The literary criticism that informs theories such as the Documentary Hypothesis and the Deuteronomistic History cannot support the conclusions of those theories regarding who wrote what when.  At best, literary criticism can identify different sources, i.e., literary criticism can be used as a form of linguistic forensics to detect forgery, redactions and interpolations.

Neither can literary criticism provide any support for my conclusions regarding the authorship of the Primary History.

But the anachronisms that I have discovered in the Primary History do clearly determine when the stories of Saul, David and Solomon must have been written originally: after the death of Ptolemy II Philadelphus and before the marriage of Ptolemy V to Cleopatra I.  That is, between 246 BCE and 194 BCE.

Further, the parallels between the lives of Alexander, Ptolemy I and Ptolemy II, on the one hand, and Saul, David and Solomon, on the other indicates a hostility towards the Ptolemies and even implies some salacious details regarding their history that are no longer available to us (the parallels are a mirror, albeit one distorted by polemic; still there likely was an Absalom among Ptolemy I's sons, for example).

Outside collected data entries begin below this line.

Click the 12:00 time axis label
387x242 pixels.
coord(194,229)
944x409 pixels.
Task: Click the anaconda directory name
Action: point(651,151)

Still, I cannot say for certain who first wrote the Primary History.  Was it indigenous Judeans?  Or was it ruling Hellenes?  For a variety of reasons, I select the latter, but unless we find new evidence, my conclusion likely will never be confirmed.

2 comments:

  1. So the primary history was written significantly later than is commonly thought. And if the current version we have demonstrates hostility towards the Ptolemies, it would follow that the current version we have was written/modified for the purpose of tarnishing the Prolemies' legacy and furthering that of their political opponent, an opponent like... ...the Seleucids! The original text could have been modified by the Seleucids, from what was most likely a pro-Ptolemaic work, and therefore possibly/likely written by the Ptolemies, to an anti-Ptolemaic and pro-Seleucid work.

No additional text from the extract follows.